Venezia Mestre, Teatro Toniolo, 22 e 23 aprile 2017
Sorelle Materassi nacque romanzo dalle tinte drammatiche, ma al contempo venate d’amara ironia, come nella migliore tradizione letteraria toscana. Remo, nipote parassita, dilapida il patrimonio di zia Teresa e Carolina, abili ricamatrici che sono riuscite a farsi un nome presso la borghesia fiorentina. Concupite assieme alla domestica Niobe dal fascino del giovanotto, assistono impotenti alla loro disfatta, pur messe in guardia dalla terza sorella, la lucida Giselda. Siamo in una dinamica, l’intrusione di un estraneo entro un ordine prestabilito che ispirerà lavori come Teorema o Gruppo di famiglia in un interno, in cui il contrasto tra l’età avanzata delle dramatis personae e l’imberbe nullafacente deve necessariamente risaltare, sia perché moto della vicenda palazzeschiana sia perché utile a evidenziarne il cotè tragicomico.

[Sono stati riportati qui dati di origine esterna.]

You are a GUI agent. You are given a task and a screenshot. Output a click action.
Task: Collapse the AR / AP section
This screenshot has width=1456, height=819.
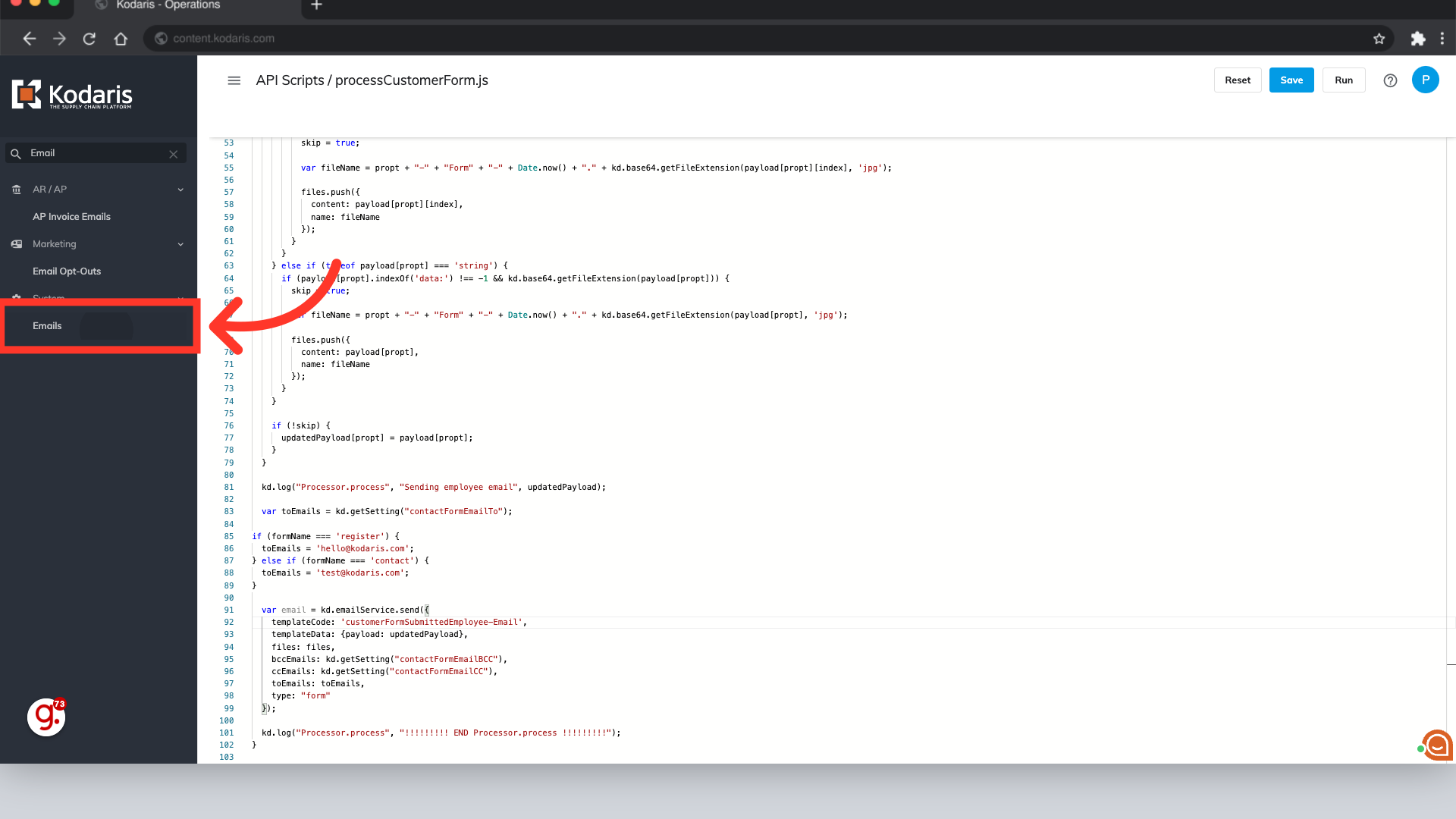point(180,190)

Così non è nell’adattamento di Ugo Chiti, un’esile trasposizione da Bignami, troppo sintetica e priva di momenti in cui i temi chiave vengano sviscerati appieno per un’ora e mezza scarsa di recita. Unico pregio quello di mantenere alto il tasso di toscanismo nella riscrittura. D’altronde, narrativa e prosa, come teatro e cinema, parlano linguaggi estremi ed è sovente arduo, qualora si ritenga opportuno camuffare la natura di un prodotto letterario, raggiungere gli originali modelli espressivi. La scena fissa di Roberto Crea, illuminata dalle luci di Luigi Ascione, trova nel prologo di ombre cinesi l’unica idea interessante. La regia altrettanto basica di Geppy Gleijeses esalta il lato ridanciano, annacquandone la portata seria e affidandosi all’esperienza del cast, disomogeneo e non al massimo del potenziale schierato. Lucia Poli, nel ruolo della burbera Teresa, conserva ancora un’intatta freschezza espressiva, voce chiara e mimica impeccabile da cui i principianti devono prendere lezione. Milena Vukotic, nota ai più in platea come Pina Fantozzi, non ha voce adatta per spazi così ampi, tanto che qualche battuta si perde. La ricordo invece con piacere in Regina madre nella più contenuta sala del Teatro di Mirano, anni addietro. Marilù Prati, la determinata Giselda, ha voce monotona, sia durante la conversazione che le reprimende, ispirando nello spettatore l’interrogativo sul perché adombrare un personaggio comunque importante con un’interprete non adeguata. Gabriele Anagni è un Remo moscio, privo di carattere. Discreta la Niobe di Sandra Garuglieri. Completano la compagnia Dimitri Frosali come Mastro Giacomo, Gian Luca Mandarini come Palle e la tutta gambe Roberta Lucca nel ruolo di Peggy.
Teatro affollato e consensi calorosi alla recita del 23 aprile.